▸ **Problem requirements**
Beginning at the line with "Where should I" in the records below, return each line up to and including the last, exactly as it stands, but not the pictures.

Segment Start: Records for this task

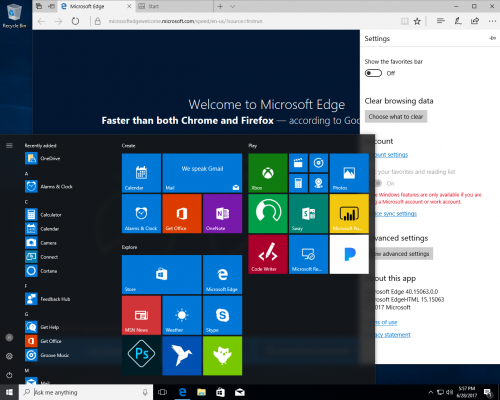The width and height of the screenshot is (500, 400).
Task: Open Device sync settings link
Action: point(396,214)
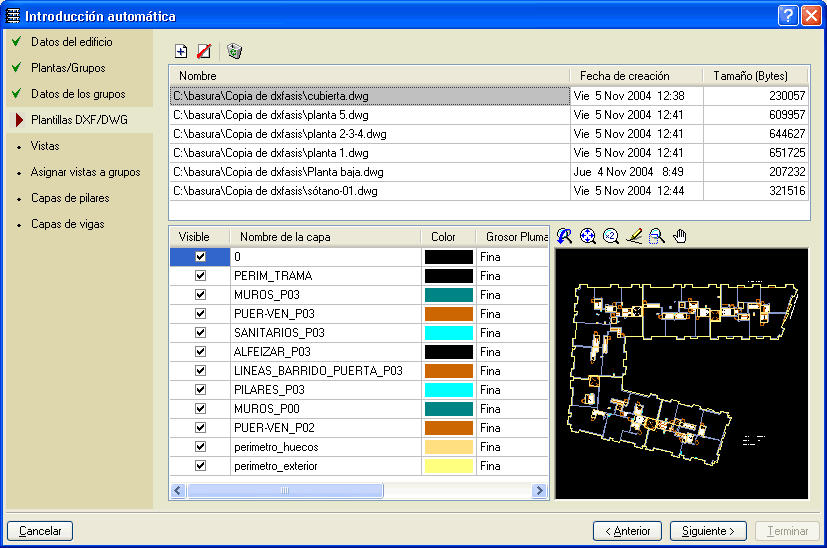Activate the zoom window icon

tap(656, 236)
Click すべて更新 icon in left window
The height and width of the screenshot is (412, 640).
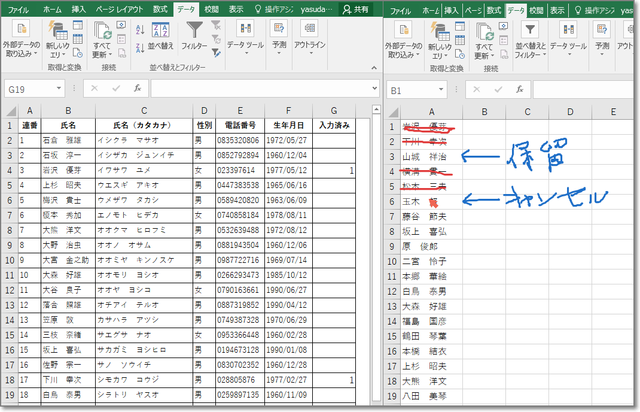[x=101, y=34]
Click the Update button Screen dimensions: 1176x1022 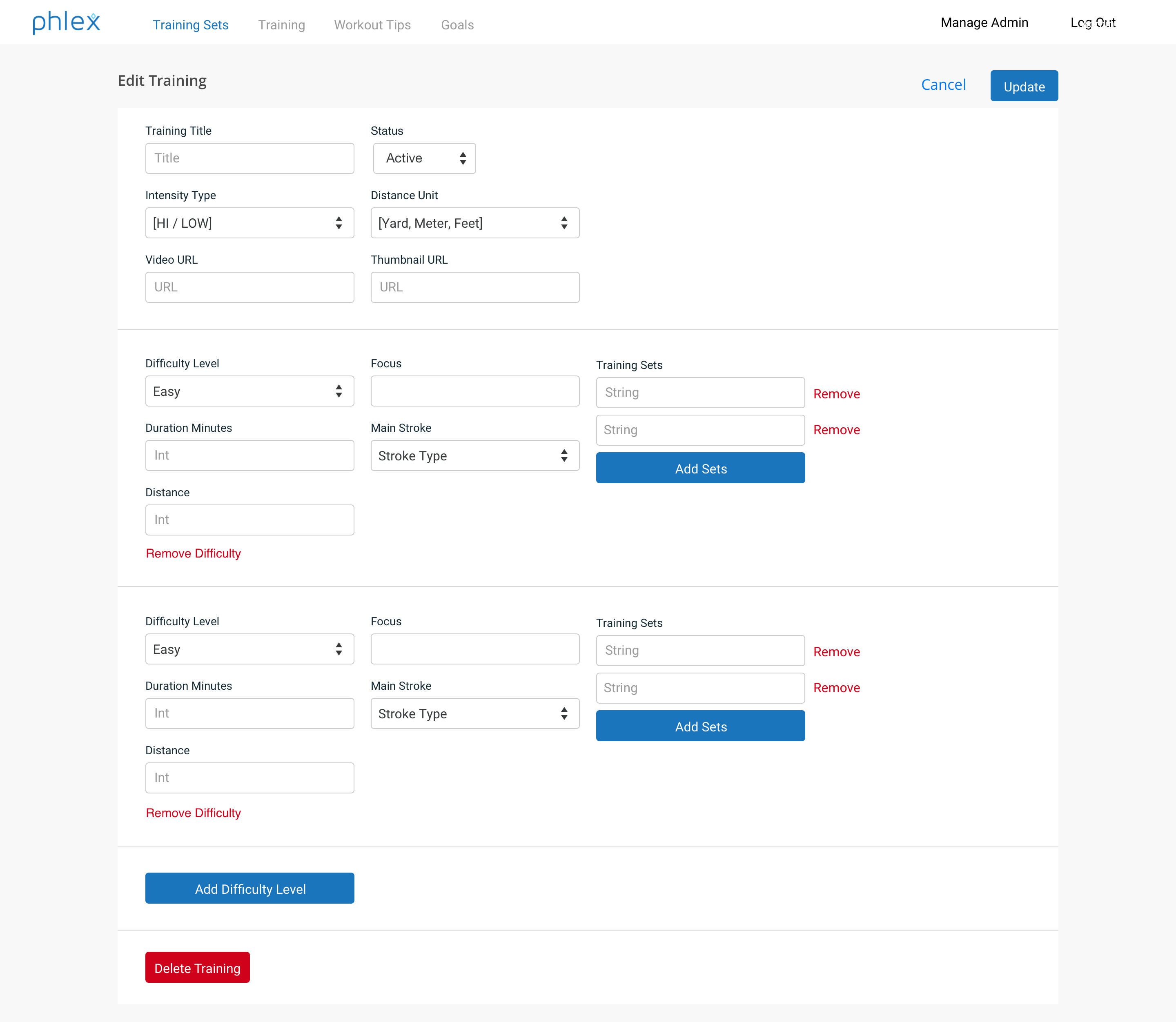tap(1024, 85)
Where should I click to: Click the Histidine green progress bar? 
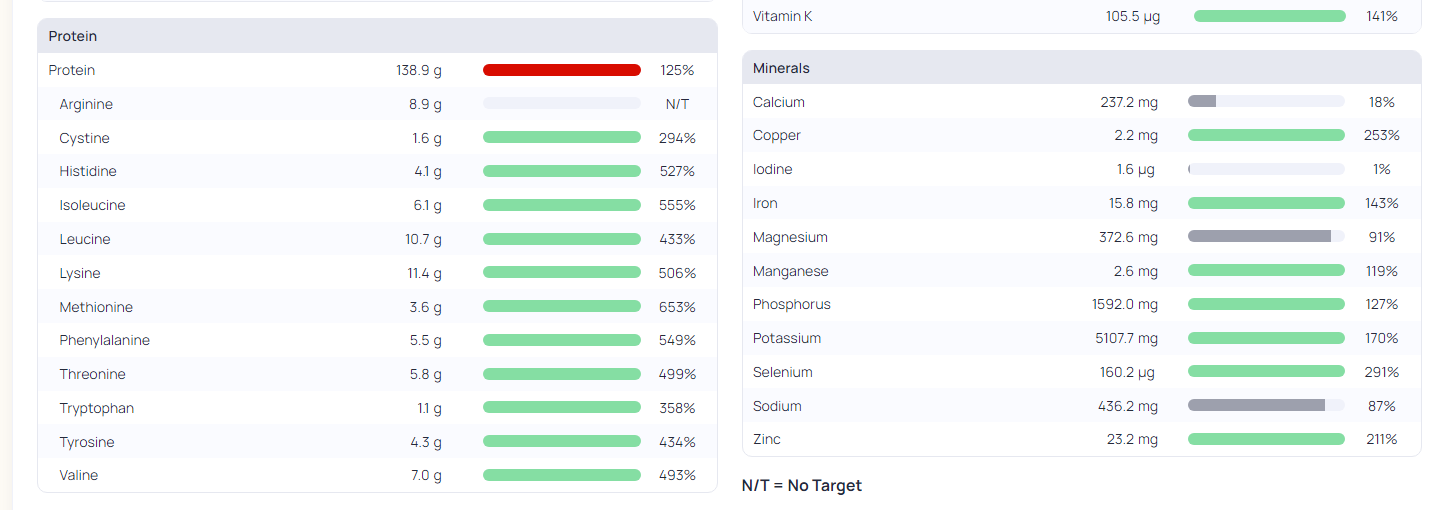click(x=562, y=171)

Segment End: Records for this task

▸ **Final answer**
Where should I click to: Click the Histidine green progress bar? 
click(x=562, y=171)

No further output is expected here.